Supplied text:
I cut my parents out of my and my children's lives because they were abusive when I was a child and were unwilling to either take responsibility for their actions or change their behavior when my own little ones were born. They'd rather be "right" than have their daughter, son-in-law, and grandchildren in their lives. That's their choice and not one I can change. It's very sad, but I realized a long time ago that blood doesn't make a family. Love does. My parents don't love me and most likely never did, and I refuse to play nice and pretend otherwise just to save them the embarrassment of admitting to people that they're not allowed to see their only grandchildren. This has made me plenty of enemies within the extended family, but I'm okay with that. My children's safety comes before my need to fit in with a truly dysfunctional group of toxics.

By the way, don't be surprised if your parents still expect access to your children even after you cut them off. My father was shocked and threw a mini tantrum when DH and I refused gifts for our son *two years* after I'd given him the boot. His sense of entitlement is so huge that he actually thought we would let him see our children even though he couldn't bring himself to apologize for his past behaviors and wrongdoing. Unreal. We are not talking about mentally healthy people here. Healthy, sane people aren't abusers. Again, you're doing the right thing. Your children deserve better than your parents can give them. They deserve better than you got. You deserved better, too, but we can't change the past. All we can do is take steps to change our present circumstances for the better.

I'm sorry your parents are the way they are. I know what you did took so much courage and you'll probably second-guess yourself for a long time. That's okay. Stand your ground and keep those boundaries firm. You're doing the best thing you could possibly do for your children and yourself. Say it with me now: You are doing the right thing.


----------



## Lazurii (Apr 1, 2011)

Peainthepod, thank you for the book suggestion. I requested it from my library.

I'm not feeling so anxious anymore. The first few days I couldn't do anything, we ate out a lot, I had headaches, and was short with the kids (sorry kids!). Now I'm feeling pretty good, and actually getting excited about being free. Has anyone else felt this way? I'm still certainly grieving, but there's more happiness than sadness.

Any everyone I haven't thanked specifically, you've still helped out tremendously. It was amazing to read so many stories like my own.

Set of tasks:
1. From the forum thread, list everything Lazurii says happened during the first few days.
2. According to the forum thread, what did the father throw a mini tantrum over?

Listed entries:

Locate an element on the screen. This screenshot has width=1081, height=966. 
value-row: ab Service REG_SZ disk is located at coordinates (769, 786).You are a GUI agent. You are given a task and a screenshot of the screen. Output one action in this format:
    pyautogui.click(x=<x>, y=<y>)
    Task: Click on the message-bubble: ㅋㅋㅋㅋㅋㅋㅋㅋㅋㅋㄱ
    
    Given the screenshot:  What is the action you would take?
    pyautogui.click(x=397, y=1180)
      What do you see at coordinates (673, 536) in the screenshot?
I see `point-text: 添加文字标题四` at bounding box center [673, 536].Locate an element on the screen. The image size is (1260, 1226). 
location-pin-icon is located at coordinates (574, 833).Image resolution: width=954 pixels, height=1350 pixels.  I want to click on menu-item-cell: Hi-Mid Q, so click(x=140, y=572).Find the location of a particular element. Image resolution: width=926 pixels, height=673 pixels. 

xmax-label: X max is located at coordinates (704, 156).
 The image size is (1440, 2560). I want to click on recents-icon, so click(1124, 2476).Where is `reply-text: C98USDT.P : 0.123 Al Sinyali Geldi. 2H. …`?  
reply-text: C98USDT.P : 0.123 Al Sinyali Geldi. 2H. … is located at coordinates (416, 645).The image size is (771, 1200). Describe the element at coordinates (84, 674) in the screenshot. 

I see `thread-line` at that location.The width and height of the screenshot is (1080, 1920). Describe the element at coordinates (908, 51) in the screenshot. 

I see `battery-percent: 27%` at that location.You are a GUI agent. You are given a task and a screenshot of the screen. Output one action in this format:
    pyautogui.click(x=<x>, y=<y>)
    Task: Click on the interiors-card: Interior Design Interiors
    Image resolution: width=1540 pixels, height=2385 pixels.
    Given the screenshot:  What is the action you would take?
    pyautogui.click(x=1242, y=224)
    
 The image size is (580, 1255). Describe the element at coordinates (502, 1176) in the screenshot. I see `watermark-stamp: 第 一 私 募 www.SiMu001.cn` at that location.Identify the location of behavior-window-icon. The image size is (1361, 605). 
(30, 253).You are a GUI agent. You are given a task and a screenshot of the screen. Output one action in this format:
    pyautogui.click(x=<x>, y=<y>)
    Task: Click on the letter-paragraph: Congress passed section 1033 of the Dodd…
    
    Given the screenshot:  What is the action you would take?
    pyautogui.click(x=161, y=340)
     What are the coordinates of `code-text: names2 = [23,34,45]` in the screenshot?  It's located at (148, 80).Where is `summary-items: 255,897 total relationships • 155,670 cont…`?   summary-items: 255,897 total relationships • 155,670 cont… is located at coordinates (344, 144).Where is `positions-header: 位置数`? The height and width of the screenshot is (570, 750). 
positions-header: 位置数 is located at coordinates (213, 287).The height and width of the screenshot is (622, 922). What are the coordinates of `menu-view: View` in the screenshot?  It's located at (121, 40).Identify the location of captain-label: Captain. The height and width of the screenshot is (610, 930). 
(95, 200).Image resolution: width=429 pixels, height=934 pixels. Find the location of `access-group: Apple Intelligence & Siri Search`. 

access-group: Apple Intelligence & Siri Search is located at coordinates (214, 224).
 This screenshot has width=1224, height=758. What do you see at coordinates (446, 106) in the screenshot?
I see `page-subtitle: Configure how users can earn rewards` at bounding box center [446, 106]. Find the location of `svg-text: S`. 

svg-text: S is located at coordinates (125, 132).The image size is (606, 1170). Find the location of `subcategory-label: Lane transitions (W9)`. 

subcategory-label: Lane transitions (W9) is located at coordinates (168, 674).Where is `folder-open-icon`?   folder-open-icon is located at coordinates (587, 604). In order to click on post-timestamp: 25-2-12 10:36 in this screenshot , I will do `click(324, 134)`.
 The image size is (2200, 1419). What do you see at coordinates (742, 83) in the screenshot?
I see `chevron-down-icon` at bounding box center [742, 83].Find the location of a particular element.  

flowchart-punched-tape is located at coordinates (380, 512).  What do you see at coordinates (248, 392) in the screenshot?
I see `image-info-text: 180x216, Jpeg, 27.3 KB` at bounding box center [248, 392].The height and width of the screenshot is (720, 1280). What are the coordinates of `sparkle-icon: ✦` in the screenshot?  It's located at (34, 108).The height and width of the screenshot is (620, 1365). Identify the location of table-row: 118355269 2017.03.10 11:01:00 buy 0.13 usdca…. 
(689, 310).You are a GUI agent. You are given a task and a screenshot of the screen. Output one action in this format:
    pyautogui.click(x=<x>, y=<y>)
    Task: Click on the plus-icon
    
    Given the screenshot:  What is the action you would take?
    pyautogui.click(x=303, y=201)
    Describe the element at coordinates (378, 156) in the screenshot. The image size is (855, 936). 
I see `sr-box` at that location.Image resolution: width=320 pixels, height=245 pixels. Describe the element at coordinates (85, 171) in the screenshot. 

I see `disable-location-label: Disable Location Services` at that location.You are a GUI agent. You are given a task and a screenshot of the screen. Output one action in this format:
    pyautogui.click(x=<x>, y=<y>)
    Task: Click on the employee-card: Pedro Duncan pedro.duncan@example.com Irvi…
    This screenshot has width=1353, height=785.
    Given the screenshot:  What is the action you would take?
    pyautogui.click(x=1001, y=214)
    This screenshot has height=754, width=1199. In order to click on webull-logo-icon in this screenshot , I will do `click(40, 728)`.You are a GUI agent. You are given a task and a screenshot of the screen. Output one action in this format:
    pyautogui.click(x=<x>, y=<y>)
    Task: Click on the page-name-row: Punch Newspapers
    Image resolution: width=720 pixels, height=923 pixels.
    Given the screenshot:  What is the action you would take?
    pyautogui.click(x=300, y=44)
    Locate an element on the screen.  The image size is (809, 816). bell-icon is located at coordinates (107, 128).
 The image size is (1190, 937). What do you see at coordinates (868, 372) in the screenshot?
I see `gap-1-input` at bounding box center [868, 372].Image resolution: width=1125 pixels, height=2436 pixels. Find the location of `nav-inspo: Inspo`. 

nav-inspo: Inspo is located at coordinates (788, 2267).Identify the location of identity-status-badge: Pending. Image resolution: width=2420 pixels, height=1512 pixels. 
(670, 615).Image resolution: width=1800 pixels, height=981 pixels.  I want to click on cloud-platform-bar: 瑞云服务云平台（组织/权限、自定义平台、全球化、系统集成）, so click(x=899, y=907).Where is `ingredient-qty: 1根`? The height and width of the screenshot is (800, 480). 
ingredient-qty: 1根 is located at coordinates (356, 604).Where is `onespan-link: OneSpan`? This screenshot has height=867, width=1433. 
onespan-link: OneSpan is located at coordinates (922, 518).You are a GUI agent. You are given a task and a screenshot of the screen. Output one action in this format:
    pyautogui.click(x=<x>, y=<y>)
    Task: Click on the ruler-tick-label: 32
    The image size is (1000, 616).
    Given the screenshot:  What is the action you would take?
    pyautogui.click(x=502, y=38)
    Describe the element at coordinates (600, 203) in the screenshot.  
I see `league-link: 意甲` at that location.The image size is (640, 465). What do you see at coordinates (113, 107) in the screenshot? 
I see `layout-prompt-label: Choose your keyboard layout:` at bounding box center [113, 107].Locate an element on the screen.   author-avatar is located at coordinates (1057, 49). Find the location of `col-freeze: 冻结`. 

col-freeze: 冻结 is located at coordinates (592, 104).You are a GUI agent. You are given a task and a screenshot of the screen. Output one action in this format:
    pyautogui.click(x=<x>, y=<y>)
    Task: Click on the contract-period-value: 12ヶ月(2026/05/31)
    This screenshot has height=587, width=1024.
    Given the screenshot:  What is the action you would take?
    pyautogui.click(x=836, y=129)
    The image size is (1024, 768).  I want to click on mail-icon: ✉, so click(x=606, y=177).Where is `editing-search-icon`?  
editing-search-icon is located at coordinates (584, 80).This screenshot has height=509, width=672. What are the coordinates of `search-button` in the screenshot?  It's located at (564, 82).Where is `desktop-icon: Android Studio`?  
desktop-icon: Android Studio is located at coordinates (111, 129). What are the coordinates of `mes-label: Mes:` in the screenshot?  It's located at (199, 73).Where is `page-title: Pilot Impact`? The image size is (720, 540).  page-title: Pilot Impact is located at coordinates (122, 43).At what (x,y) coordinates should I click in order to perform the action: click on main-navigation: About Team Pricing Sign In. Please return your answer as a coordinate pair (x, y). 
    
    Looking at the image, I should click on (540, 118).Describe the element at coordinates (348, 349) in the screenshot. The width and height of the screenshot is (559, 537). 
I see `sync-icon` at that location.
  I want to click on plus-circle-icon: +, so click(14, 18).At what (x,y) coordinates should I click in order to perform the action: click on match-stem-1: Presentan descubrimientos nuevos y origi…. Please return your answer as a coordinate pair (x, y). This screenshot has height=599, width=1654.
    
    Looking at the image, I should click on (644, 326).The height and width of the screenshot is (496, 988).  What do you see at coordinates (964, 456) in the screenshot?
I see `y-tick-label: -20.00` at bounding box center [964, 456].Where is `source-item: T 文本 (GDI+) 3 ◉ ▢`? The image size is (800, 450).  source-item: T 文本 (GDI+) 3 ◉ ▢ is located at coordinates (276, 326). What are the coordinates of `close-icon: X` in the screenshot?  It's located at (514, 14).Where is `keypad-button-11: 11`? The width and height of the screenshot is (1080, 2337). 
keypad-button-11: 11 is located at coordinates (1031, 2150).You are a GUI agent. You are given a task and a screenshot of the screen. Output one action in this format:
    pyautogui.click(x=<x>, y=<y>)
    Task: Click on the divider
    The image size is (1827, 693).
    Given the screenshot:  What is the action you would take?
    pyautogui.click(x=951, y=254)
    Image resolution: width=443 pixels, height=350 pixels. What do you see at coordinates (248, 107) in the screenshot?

Responses for each task:
1.
- She couldn't do anything.
- The family ate out a lot.
- She had headaches.
- She was short with the kids.

2. The father threw a mini tantrum when DH and the writer refused gifts for their son two years after the writer had cut him off.